Following on this success, and in collaboration with Dr. Adi Pick and Profs. Steven Johnson and Douglas Stone, we were able to derive a complete analytic theory of the quantum-limited laser linewidth that inherently included all of the previously known corrections, again demonstrating that in general these effects are not simply multiplicative [8]. This new theory also includes the Henry alpha-factor, which is a significant source of noise in semiconductor lasers. To verify this theory, I wrote a finite-difference time-domain (FDTD) code which simulated the Maxwell-Bloch equations coupled to the Langevin noise equations of the gain medium. Using this algorithm, we were able to quantitatively verify our analytical theory without the use of any fitting parameters [9].

[1] A. Cerjan, M. Xiao, L. Yuan, and S. Fan,
"Effects of non-Hermitian perturbations on Weyl Hamiltonians with arbitrary topological charges," *Phys. Rev. B* **97**, 075128 (2018).

[2] A. Cerjan, S. Huang, M. Wang, K. P. Chen, Y. D. Chong, and M. C. Rechtsman,
"Experimental realization of a Weyl exceptional ring," *Nat. Photonics* **13**, 623 (2019).

[3] A. Cerjan, C. W. Hsu, and M. C. Rechtsman,
"Bound States in the Continuum through Environmental Design," *Phys. Rev. Lett.* **123**, 023902 (2019).

[4] A. Cerjan and S. Fan,
"Achieving Arbitrary Control over Pairs of Polarization States Using Complex Birefringent Metamaterials," *Phys. Rev. Lett.* **118**, 253902 (2017).

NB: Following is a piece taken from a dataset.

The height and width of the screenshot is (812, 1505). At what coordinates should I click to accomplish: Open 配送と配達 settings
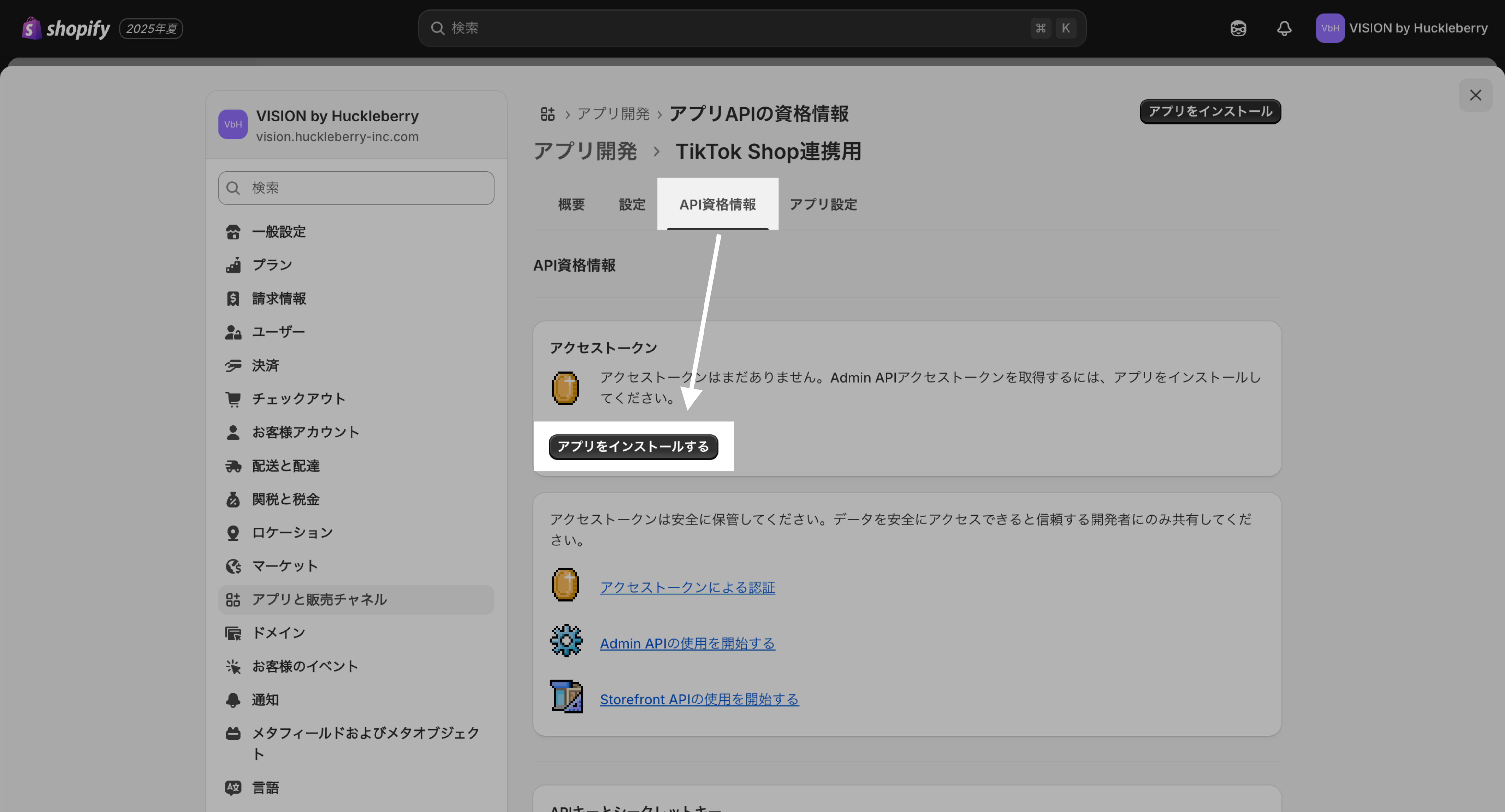pyautogui.click(x=285, y=466)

[5] H. E. Türeci, A. D. Stone, and B. Collier, "Self-consistent
multimode lasing theory for complex or random lasing
media," *Phys. Rev. A* **74**, 043822 (2006).

[6] B. Redding, A. Cerjan, X. Huang, M. L. Lee, A. D. Stone, M. A. Choma, and H. Cao,
"Low-Spatial Coherence Electrically-Pumped Semiconductor Laser for Speckle-Free
Full-Field Imaging," *Proc. Natl. Acad. Sci. USA* **112**, 1304-1309 (2015).

[7] Y. D. Chong and A. D. Stone, "General linewidth formula for steady-state
multimode lasing in arbitrary cavities," *Phys. Rev. Lett.* **109** 063902 (2012).

[8] A. Pick, A. Cerjan, D. Liu, A. W. Rodriguez, A. D. Stone, Y. D. Chong, and S. G. Johnson,
"Ab-initio multimode linewidth theory for arbitrary inhomogeneous laser cavities," *Phys. Rev. A* **91**, 063806 (2015).

[9] A. Cerjan, A. Pick, Y. D. Chong, S. G. Johnson, and A. D. Stone,
"Quantitative test of general theories of the intrinsic laser linewidth," *Opt. Express* **23**, 28316 (2015).